** INPUT FOR THIS TASK follows **

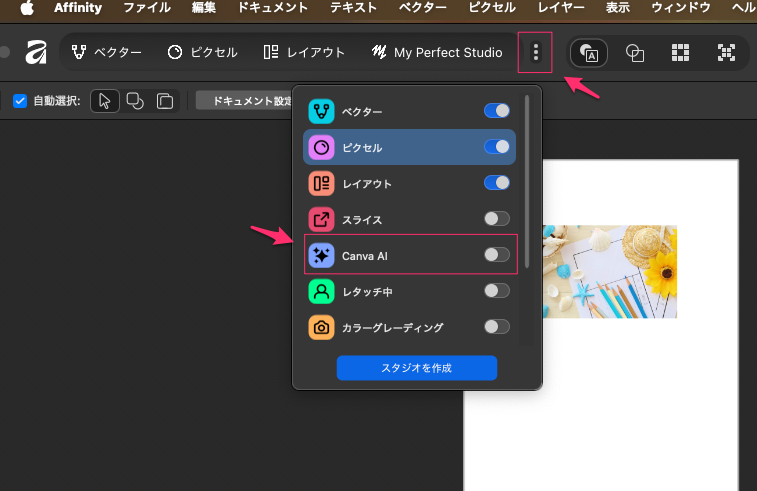
Task: Open the Apple menu
Action: pyautogui.click(x=27, y=7)
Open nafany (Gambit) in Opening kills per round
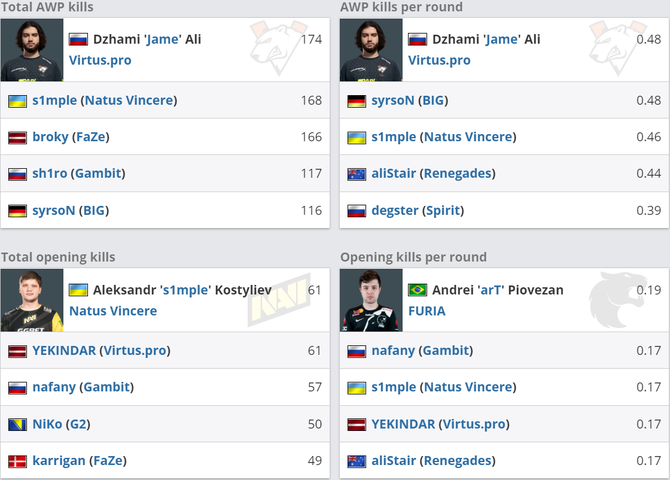 [422, 350]
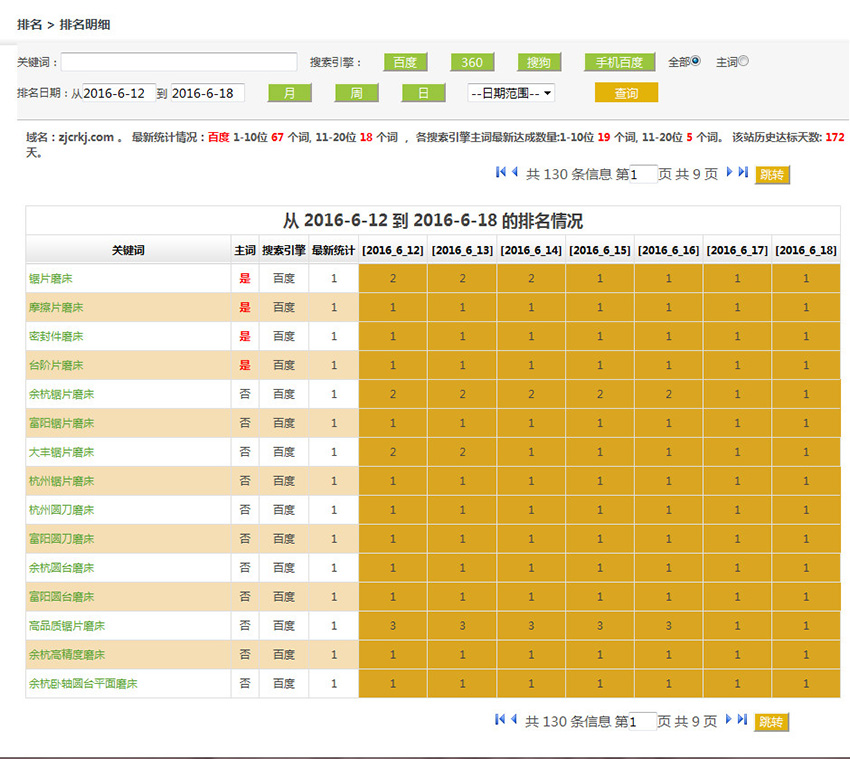
Task: Go to first page using pager below table
Action: 501,720
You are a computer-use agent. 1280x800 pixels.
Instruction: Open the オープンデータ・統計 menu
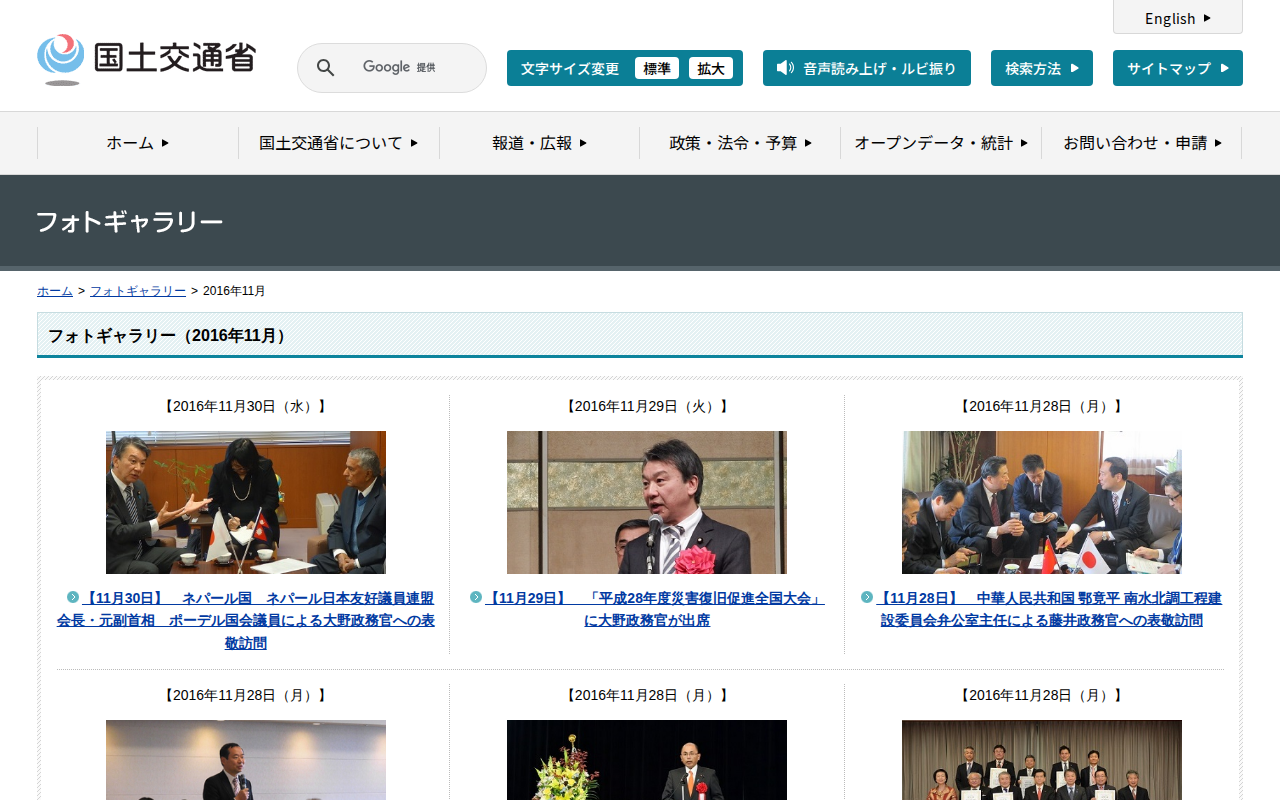[940, 143]
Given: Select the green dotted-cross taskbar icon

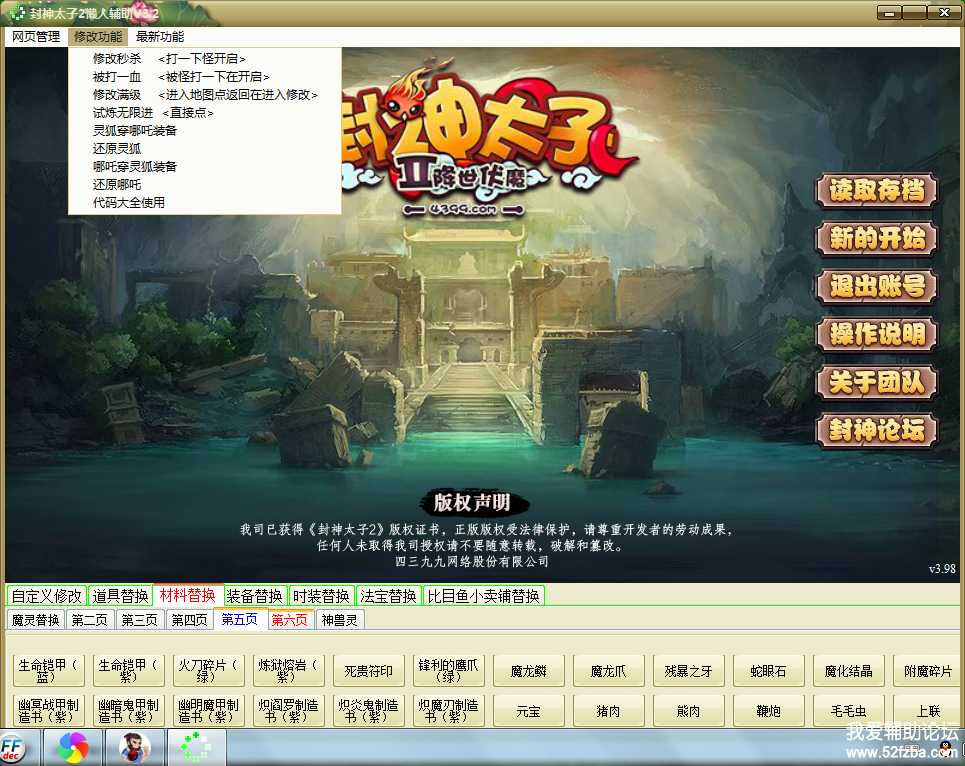Looking at the screenshot, I should pyautogui.click(x=196, y=747).
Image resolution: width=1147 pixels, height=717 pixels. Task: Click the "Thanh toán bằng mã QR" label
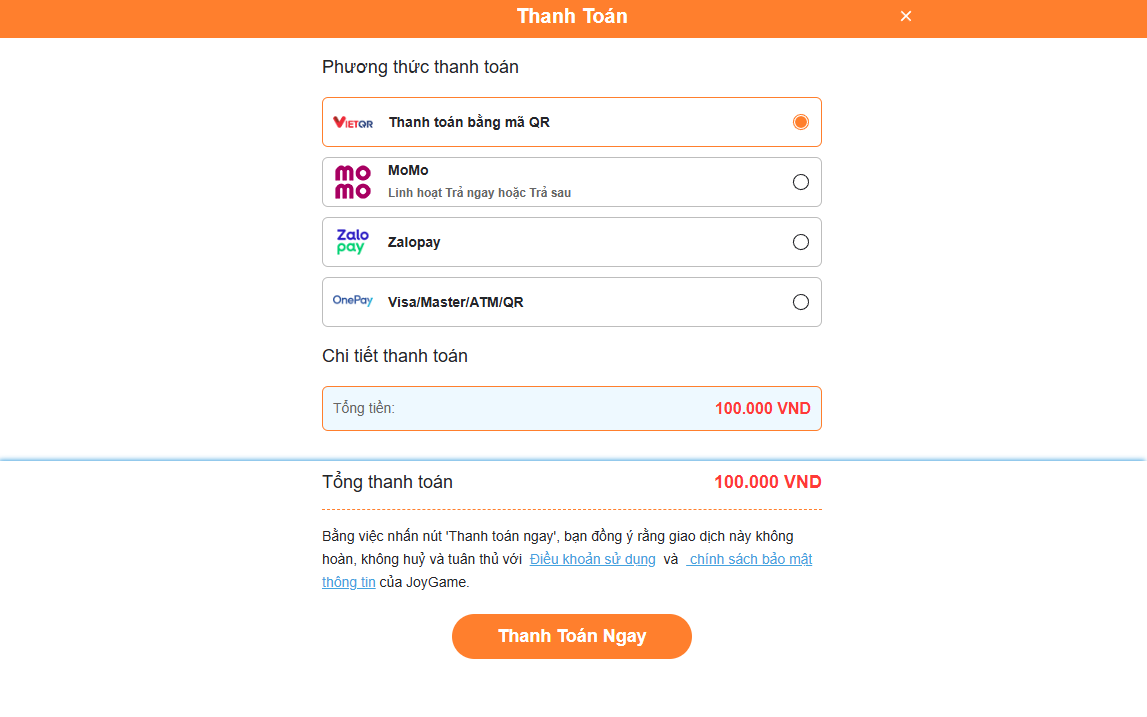pyautogui.click(x=469, y=123)
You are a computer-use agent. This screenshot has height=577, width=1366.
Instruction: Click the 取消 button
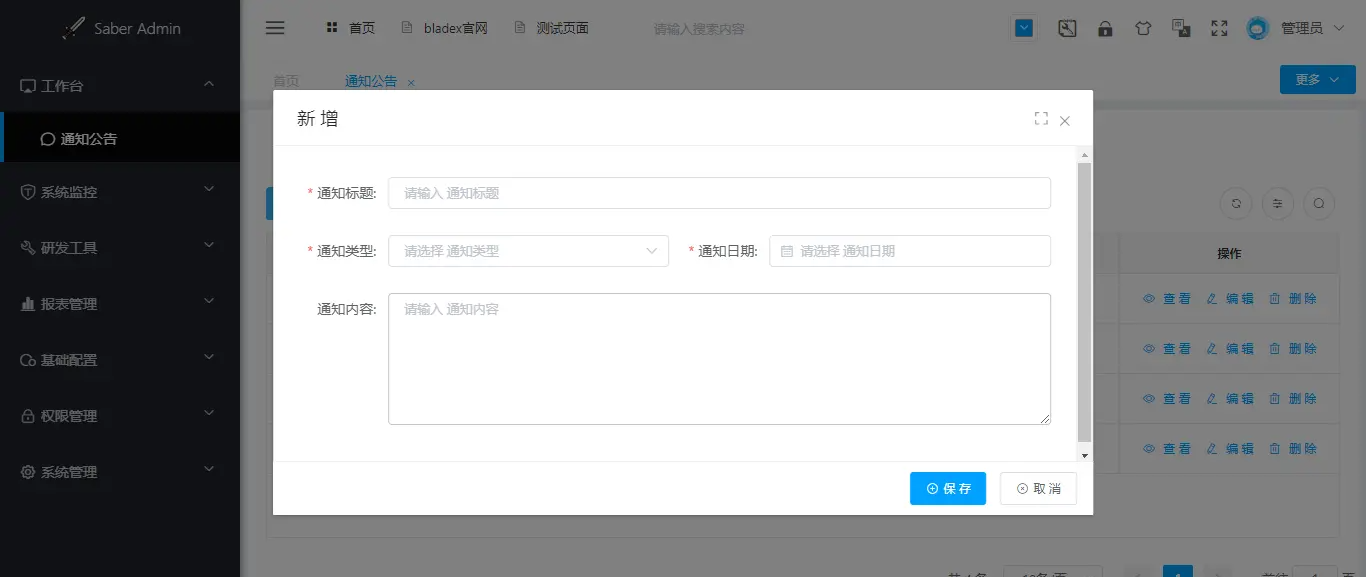point(1038,488)

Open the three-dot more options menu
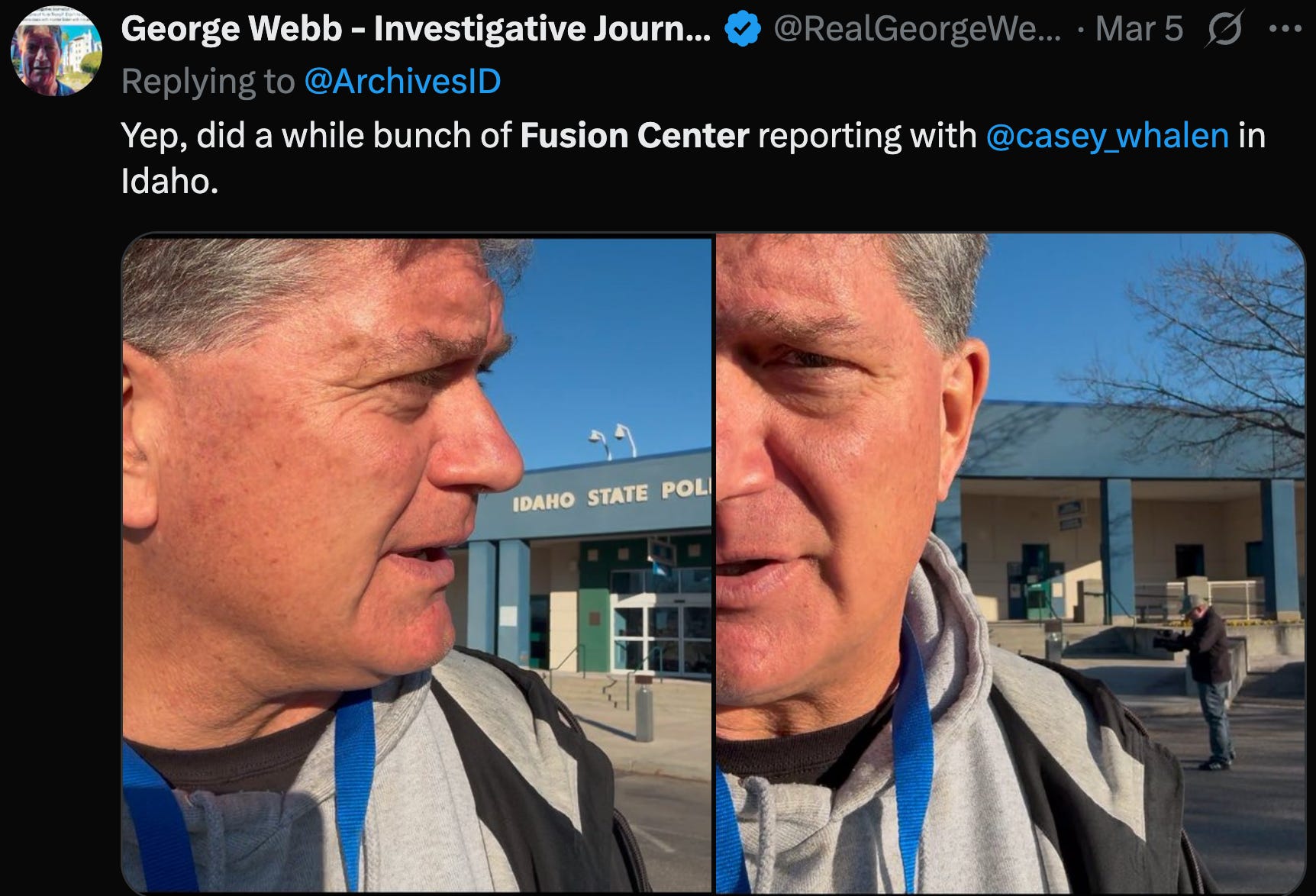(1285, 30)

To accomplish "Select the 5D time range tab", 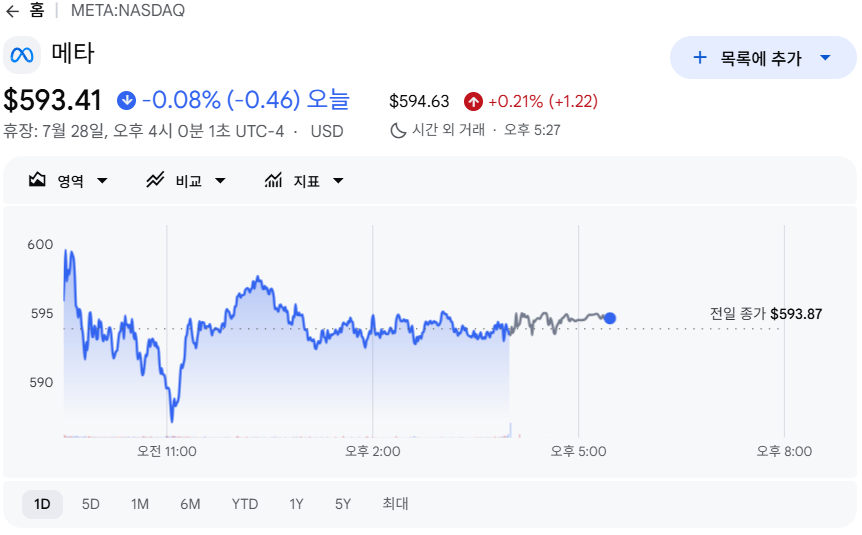I will [x=91, y=504].
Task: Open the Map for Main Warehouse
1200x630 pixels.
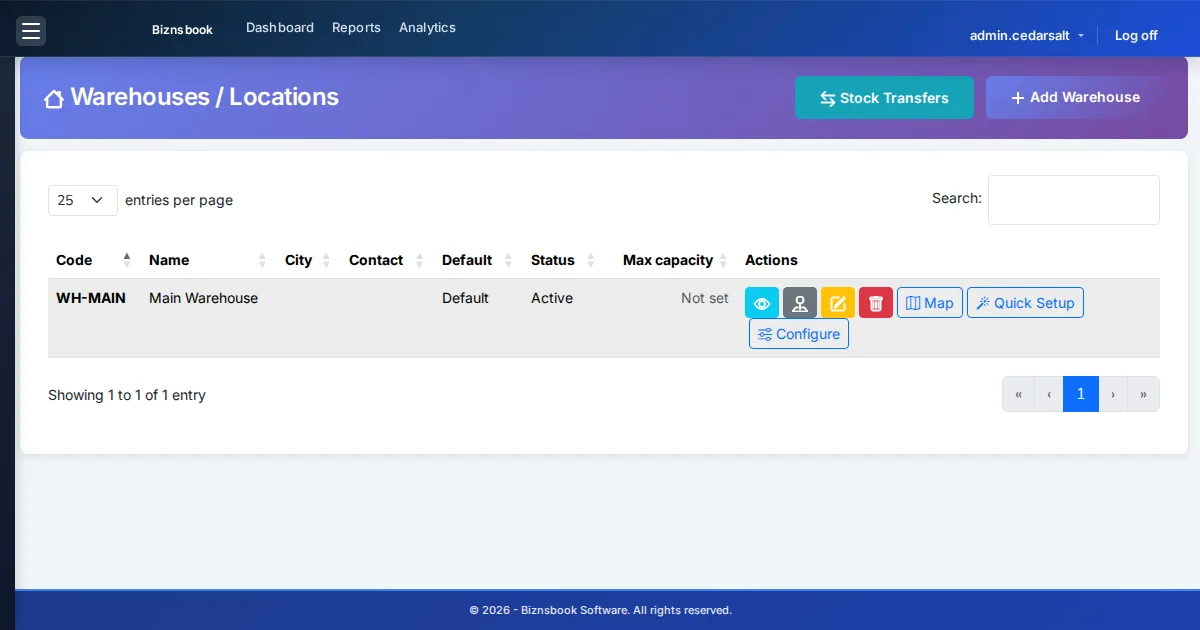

** End of INPUT FOR THIS TASK **

# TASK DESCRIPTION:
Identify each line in the records above containing the word "computer"; copy those lines.

# REPLY TO THE EXERCISE:
You are a computer-use agent. 1280x800 pixels.
You are a computer-use agent. This screenshot has height=577, width=1366.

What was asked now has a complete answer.